Full-time scientist at Finch Therapeutics

Finch June 2018 - present
Manager: Rotem Gura Sadovsky, PhD
Team Lead: Sonia Timberlake, PhD

I began in my role as a Bioinformatics Research Associate on Finch Therapeutics’ Data Science team in June of 2018. As part of the Data Science team, I work in an extensively collaborative environment, combining insights from my teammates, bench scientists and clinicians at Finch to perform high-throughput analysis of multi-omics microbiome data from patients in a variety of disease indications. My role, which was expanded with a promotion Bioinformatics Research Associate II in June of 2020, also means that I assist in computational analysis method development, perform end-to-end implementation and validation of bioinformatics pipelines, and orchestrate meta-analysis projects as part of the Ulcerative Colitis, Crohn’s Disease, Autism Spectrum Disorder and Clostridium difficile (CP101) programs.

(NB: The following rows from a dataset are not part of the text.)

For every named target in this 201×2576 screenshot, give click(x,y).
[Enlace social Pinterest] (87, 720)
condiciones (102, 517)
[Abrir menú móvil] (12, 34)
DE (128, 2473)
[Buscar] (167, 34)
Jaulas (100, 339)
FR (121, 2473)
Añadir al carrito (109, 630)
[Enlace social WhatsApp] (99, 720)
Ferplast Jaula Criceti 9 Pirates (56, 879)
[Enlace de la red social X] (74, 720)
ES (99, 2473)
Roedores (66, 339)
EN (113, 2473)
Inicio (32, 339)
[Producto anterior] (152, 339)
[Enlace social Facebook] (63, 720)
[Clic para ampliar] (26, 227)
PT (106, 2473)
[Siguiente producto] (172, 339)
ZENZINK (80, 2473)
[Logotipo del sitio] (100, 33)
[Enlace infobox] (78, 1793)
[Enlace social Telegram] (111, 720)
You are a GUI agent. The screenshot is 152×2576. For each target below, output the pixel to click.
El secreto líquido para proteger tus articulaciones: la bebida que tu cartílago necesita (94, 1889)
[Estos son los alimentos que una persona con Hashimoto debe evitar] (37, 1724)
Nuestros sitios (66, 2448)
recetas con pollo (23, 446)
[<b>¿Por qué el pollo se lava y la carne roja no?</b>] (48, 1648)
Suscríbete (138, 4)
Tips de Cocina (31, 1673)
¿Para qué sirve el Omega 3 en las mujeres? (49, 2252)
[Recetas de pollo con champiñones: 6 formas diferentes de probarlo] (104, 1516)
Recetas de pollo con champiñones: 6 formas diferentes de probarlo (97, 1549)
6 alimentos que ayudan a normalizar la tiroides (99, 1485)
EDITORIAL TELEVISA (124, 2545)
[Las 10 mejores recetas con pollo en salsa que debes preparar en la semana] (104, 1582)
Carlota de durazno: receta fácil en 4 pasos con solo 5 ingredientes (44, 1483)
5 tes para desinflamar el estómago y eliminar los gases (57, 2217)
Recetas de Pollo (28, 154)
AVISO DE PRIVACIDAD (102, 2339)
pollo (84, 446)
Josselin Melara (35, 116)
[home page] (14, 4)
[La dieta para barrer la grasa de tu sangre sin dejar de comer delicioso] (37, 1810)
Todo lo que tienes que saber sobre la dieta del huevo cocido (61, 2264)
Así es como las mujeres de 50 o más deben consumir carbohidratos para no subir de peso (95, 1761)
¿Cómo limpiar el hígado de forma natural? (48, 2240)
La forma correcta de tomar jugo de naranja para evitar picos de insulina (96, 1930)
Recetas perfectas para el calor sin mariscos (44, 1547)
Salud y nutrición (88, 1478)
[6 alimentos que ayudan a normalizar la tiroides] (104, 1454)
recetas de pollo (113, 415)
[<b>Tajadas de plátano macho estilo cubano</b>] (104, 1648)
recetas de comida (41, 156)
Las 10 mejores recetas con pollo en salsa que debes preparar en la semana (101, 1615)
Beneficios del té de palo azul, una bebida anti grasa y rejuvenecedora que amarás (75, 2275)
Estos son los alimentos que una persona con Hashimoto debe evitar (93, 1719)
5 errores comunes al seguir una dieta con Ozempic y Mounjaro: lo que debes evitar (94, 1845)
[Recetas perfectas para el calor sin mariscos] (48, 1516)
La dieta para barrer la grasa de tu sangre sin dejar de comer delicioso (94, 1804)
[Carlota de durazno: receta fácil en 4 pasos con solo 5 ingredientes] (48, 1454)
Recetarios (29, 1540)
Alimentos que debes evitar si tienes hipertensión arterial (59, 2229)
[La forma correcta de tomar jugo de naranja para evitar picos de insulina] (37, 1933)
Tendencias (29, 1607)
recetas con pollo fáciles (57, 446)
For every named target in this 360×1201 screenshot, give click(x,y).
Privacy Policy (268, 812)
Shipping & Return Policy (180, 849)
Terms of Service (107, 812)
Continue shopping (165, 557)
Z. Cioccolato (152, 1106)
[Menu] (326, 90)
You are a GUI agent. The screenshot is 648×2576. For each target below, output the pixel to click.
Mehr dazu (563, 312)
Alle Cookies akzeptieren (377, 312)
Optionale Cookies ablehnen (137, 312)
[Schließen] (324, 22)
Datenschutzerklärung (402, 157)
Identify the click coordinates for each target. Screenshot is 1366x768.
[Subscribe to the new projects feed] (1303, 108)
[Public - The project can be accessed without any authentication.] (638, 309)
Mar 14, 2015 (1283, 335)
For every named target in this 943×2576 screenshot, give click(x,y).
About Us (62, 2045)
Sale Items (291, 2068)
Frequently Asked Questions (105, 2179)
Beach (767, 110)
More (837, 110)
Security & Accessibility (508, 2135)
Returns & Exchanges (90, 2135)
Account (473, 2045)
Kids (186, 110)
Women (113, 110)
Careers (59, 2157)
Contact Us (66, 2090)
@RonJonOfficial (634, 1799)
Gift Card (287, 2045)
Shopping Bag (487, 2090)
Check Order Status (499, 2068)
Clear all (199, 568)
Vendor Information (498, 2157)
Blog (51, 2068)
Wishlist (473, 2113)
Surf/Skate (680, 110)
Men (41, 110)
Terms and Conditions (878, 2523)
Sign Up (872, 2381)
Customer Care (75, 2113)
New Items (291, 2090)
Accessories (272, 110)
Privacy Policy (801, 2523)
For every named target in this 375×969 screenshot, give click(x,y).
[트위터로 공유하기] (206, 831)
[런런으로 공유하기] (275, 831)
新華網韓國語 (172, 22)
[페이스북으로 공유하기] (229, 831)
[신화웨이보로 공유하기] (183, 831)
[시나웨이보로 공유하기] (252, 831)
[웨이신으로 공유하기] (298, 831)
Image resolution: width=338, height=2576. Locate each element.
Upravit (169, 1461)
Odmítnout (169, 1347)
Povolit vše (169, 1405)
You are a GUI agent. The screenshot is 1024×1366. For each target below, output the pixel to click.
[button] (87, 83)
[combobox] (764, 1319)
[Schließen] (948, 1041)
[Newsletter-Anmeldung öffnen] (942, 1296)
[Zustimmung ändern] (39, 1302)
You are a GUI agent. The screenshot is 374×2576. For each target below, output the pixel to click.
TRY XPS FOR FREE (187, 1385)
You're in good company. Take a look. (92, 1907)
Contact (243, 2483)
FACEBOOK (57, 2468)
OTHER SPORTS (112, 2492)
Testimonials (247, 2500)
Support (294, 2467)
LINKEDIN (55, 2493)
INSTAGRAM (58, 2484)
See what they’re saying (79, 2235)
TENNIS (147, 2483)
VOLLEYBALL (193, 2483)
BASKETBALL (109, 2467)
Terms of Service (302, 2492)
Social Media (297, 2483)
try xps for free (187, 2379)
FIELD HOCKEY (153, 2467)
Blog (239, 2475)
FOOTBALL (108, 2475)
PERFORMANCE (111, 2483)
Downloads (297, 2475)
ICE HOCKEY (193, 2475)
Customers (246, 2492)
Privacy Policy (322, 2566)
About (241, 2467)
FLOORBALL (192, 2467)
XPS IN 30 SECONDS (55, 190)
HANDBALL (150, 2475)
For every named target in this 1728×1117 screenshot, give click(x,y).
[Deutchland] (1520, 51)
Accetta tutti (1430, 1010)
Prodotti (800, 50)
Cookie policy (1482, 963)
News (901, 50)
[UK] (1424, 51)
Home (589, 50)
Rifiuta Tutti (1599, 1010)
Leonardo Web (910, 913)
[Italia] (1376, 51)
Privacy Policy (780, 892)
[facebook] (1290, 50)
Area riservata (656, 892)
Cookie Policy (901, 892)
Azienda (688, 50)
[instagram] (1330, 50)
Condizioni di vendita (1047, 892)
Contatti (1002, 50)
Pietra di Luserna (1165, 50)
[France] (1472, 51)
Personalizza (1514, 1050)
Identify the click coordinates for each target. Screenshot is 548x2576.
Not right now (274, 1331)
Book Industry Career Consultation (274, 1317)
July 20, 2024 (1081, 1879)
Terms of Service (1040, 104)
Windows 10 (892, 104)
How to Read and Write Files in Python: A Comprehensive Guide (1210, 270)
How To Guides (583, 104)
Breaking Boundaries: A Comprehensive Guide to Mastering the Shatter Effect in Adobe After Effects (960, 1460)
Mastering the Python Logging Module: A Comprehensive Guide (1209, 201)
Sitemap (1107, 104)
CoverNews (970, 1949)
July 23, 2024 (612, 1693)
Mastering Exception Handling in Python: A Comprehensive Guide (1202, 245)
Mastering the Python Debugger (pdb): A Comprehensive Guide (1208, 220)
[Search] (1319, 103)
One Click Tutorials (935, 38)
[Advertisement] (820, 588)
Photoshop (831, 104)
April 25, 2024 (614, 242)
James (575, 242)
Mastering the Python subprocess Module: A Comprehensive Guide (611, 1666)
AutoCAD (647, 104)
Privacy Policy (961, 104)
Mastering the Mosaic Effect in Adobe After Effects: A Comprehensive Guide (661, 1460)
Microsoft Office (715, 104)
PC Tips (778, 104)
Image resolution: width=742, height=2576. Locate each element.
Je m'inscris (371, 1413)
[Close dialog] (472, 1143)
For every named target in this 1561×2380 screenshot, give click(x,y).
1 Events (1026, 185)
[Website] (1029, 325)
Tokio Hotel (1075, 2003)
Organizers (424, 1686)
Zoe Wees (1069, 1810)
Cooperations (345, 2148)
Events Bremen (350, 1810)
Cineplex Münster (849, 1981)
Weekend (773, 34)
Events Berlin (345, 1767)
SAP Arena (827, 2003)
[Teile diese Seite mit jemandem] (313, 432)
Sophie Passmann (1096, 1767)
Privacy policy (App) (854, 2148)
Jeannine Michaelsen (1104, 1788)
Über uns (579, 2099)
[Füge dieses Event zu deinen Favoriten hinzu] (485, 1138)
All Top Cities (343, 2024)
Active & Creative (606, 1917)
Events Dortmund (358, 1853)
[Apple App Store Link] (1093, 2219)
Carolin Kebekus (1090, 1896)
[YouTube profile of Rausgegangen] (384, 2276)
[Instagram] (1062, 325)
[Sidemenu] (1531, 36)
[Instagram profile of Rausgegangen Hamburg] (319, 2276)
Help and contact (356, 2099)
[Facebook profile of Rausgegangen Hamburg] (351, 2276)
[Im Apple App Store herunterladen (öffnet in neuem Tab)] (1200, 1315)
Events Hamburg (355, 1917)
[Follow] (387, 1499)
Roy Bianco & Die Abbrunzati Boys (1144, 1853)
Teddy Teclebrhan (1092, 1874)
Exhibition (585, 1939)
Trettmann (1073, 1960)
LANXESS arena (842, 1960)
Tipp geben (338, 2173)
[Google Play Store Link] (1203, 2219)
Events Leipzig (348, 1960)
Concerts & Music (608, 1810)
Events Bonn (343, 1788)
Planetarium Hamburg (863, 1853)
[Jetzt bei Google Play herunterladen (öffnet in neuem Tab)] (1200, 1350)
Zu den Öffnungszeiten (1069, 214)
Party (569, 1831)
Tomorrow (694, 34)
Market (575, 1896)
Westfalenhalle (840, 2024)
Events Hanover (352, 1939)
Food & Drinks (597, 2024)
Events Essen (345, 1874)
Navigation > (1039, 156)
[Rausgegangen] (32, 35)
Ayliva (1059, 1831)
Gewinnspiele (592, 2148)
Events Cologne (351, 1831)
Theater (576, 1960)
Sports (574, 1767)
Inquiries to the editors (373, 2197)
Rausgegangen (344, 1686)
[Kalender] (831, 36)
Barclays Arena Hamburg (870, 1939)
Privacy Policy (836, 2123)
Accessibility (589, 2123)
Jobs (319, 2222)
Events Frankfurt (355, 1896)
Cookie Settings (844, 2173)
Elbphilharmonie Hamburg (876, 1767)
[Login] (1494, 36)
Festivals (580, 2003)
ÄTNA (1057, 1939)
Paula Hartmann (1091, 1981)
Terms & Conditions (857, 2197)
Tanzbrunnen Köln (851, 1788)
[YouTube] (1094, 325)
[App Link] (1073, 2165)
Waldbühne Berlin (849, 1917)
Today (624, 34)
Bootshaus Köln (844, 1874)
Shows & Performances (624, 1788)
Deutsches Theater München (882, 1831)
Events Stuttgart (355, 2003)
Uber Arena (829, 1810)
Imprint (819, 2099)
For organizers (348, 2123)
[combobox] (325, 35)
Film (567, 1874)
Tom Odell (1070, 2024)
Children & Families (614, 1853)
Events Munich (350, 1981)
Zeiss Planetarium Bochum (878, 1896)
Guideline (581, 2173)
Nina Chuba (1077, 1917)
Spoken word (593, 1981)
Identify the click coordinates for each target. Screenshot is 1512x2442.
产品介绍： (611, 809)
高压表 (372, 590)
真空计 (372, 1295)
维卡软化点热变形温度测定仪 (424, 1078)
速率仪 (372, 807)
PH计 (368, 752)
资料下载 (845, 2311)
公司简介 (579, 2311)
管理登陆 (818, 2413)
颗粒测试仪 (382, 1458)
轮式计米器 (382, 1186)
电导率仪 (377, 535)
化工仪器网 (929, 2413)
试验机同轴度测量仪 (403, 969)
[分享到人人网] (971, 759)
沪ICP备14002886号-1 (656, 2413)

Analyzing the human microbiome in IBD

Ulcerative colitis (UC) and Crohn’s Disease (CD), collectively form the class of heterogeneous gastrointestinal inflammatory disorders known as inflammatory bowel disease (IBD). As part of the microbial candidate discovery process for in Finch’s Rationally Selected Microbiota therapy in IBD, I have processed NGS data from dozens of datasets constituting thousands of samples and billions of reads for meta-analysis. This is involved building and validating version-controlled and scalable bioinformatics pipelines with in an HPC environment to quality-filter DNA sequences, remove contaminant DNA, and quantify strain abundances using both public and custom databases. After processing was complete, I identified microbes which strongly distinguished IBD and non-IBD cohorts with a robust statistical meta-analysis framework. Using clinical diagnosis and demographic information from the patients in each dataset, I also discovered disease location and behavior-specific microbial populations, presenting this information in the phylogenetic and functional context of the microbial populations of the gut. In addition to building outstanding technical skills and experience working with high volumes of real-world data under tight deadlines, these projects require that I work independently while effectively communicating my decisions and hypotheses to align my work with each project’s timelines. As I assessed data quality, consulted literature for best practices in pipeline construction, and executed on multiple complex projects, I gained critical insights into how to manage scientific projects and generate actionable outcomes.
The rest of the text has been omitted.